Statutory registration in prospect for health informatics

  • 11 March 2004


Statutory registration of healthcare informatics staff in four years is the target for a new voluntary regulator launched this week.


Meanwhile the UK Council of Health Informatics Professions   (UKCHIP) intends to build its register and encourage employers to ask for registered staff when they advertise jobs and draw up job descriptions.


UKCHIP president, Dr Glyn Hayes, explained: “Registration will be voluntary but the aim is that over a period of time we develop to a point where we get a statutory register and we register with the Health Professions Council (HPC).”


He said the HPC, the registration body for 12 allied health and health science professions, had advised that the process was likely to take four years.


UKCHIP states two reasons for its formation: first, to improve the safety of healthcare information systems by ensuring that those designing, implementing and managing systems are appropriately qualified and second, to improve the credibility and status of people working in UK health informatics.


Hayes said: "I would argue that to be a professional you have to work to professional standards but you also have to agree to be judged by those standards."


Registration costs £20 a year and is open to healthcare informatics professionals including staff working in ICT, health records, knowledge management, information management, clinical informatics and research and education.  Senior managers and directors of services and managers, clinicians, administrative staff and commercial suppliers with a major involvement in health informatics are also eligible.

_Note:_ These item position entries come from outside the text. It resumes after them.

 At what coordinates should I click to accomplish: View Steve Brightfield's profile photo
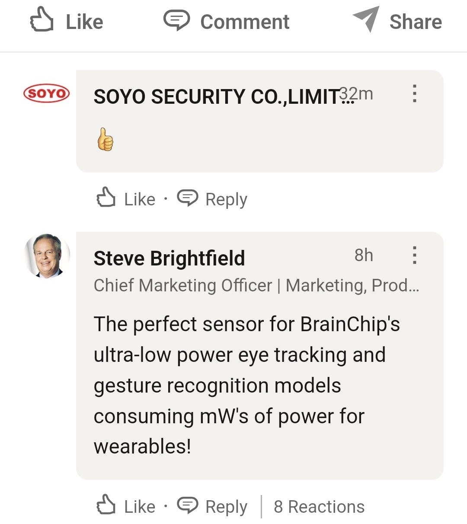tap(47, 256)
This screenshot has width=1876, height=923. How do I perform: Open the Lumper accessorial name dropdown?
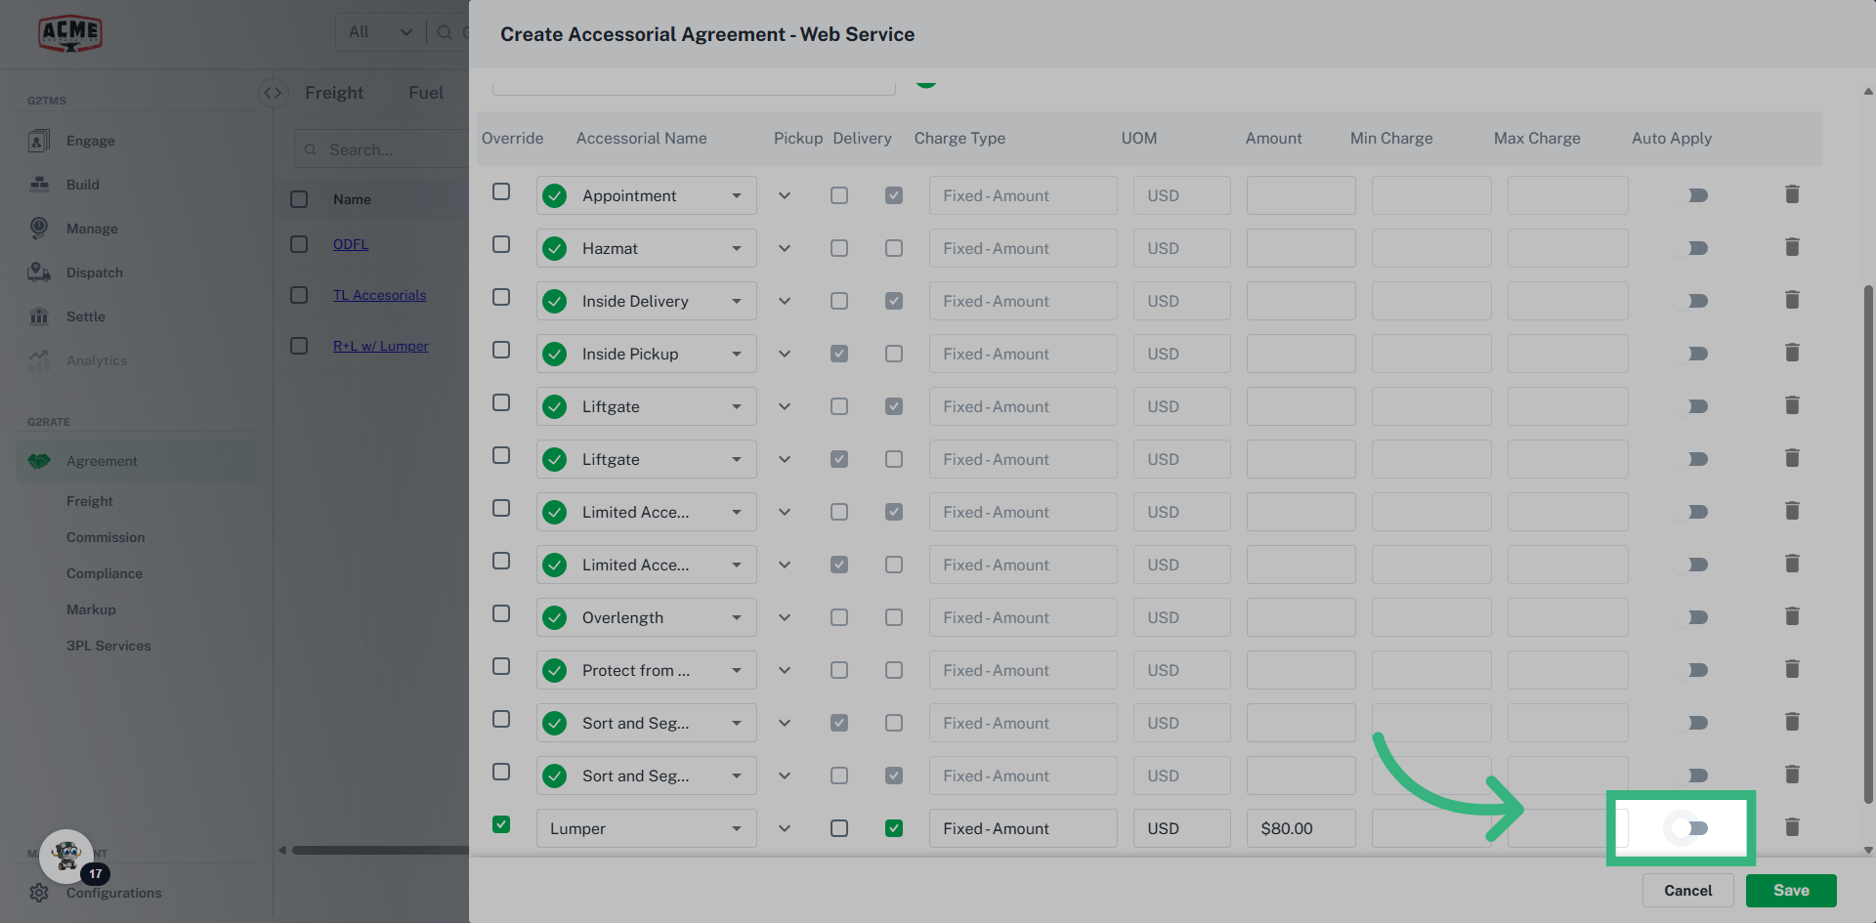click(x=736, y=828)
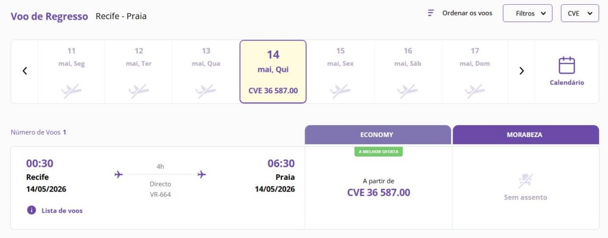Expand the CVE currency selector
The height and width of the screenshot is (238, 608).
[x=580, y=13]
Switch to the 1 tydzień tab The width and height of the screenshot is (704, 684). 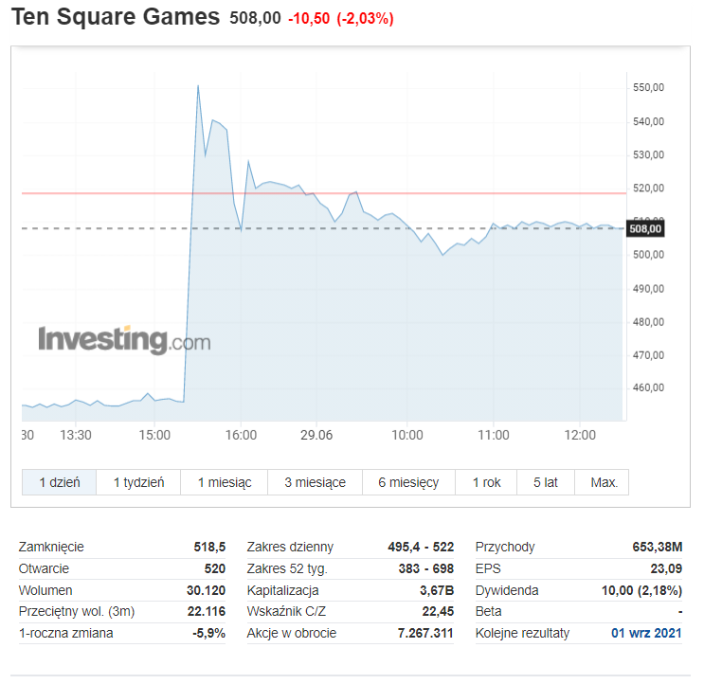pos(138,482)
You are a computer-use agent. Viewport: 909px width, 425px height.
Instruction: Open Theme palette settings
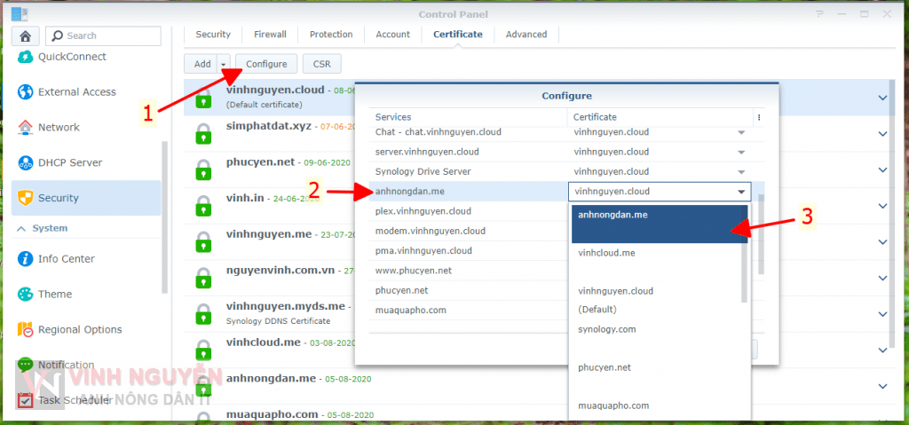pos(25,295)
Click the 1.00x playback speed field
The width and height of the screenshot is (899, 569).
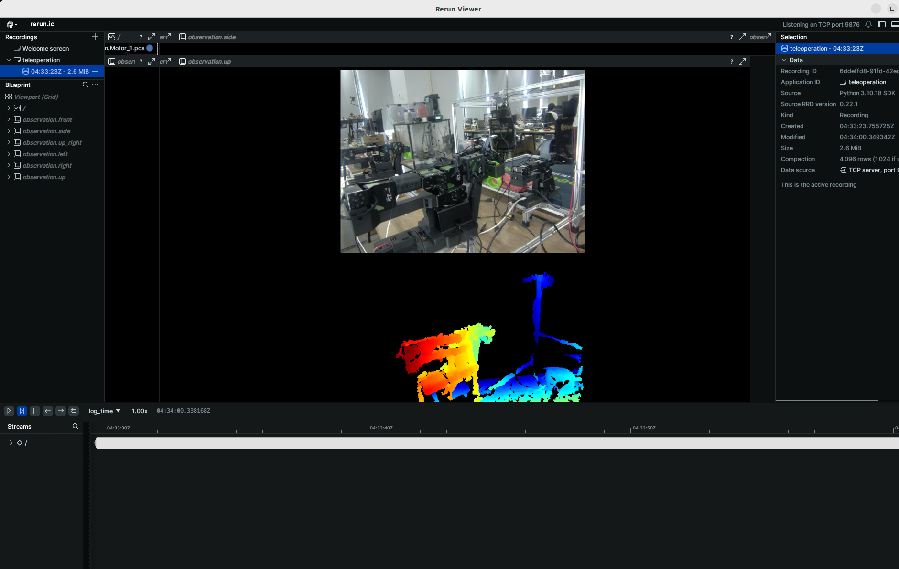[140, 411]
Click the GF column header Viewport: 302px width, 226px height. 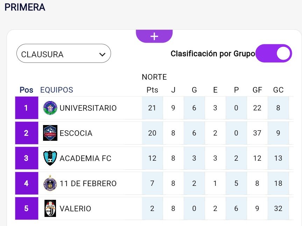(257, 90)
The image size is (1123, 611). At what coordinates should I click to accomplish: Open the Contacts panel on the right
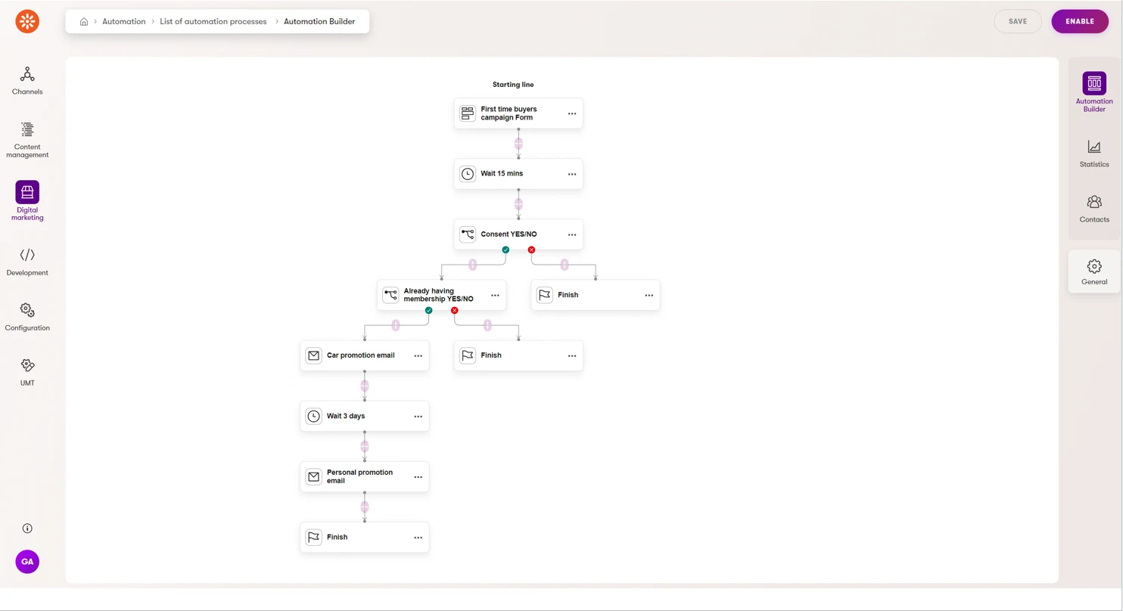pyautogui.click(x=1093, y=209)
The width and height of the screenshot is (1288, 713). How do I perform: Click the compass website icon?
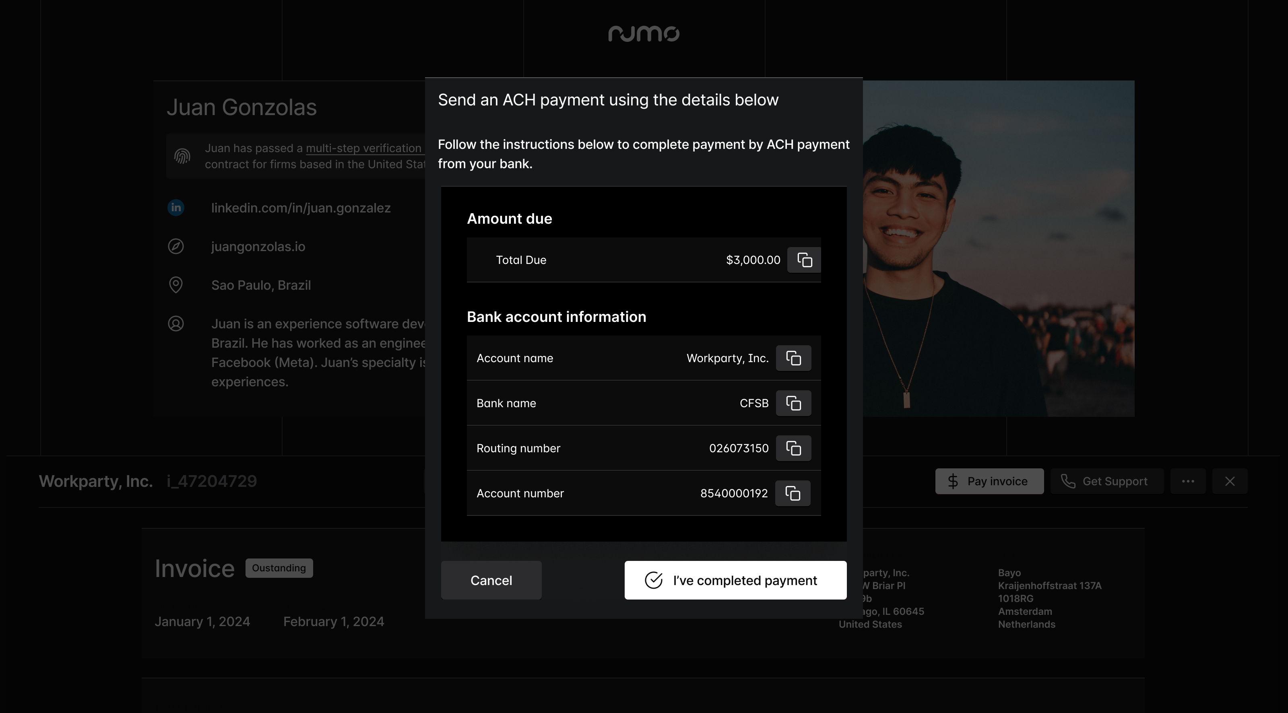176,247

The council will also be able de-register any registrants who fail to meet the standards it is developing for professional conduct.  The UK-wide nature of the body holds open the prospect of eventually being able to ensure that a de-registered person will be prevented from slipping across borders and between trusts to work in other parts of the NHS. However, this level of regulation, achieved by most clinical professions, will require mandatory registration.


Launching UKCHIP, Lord Hunt, chairman of the National Patient Safety Agency and former health minister responsible for information technology, voiced his support for the move to regulate informatics professionals and said: “We are embarking on a great adventure in information in the health service.  I’m confident it will be very successful. It will have a huge impact on the quality of care and on improving the safety of patient care.”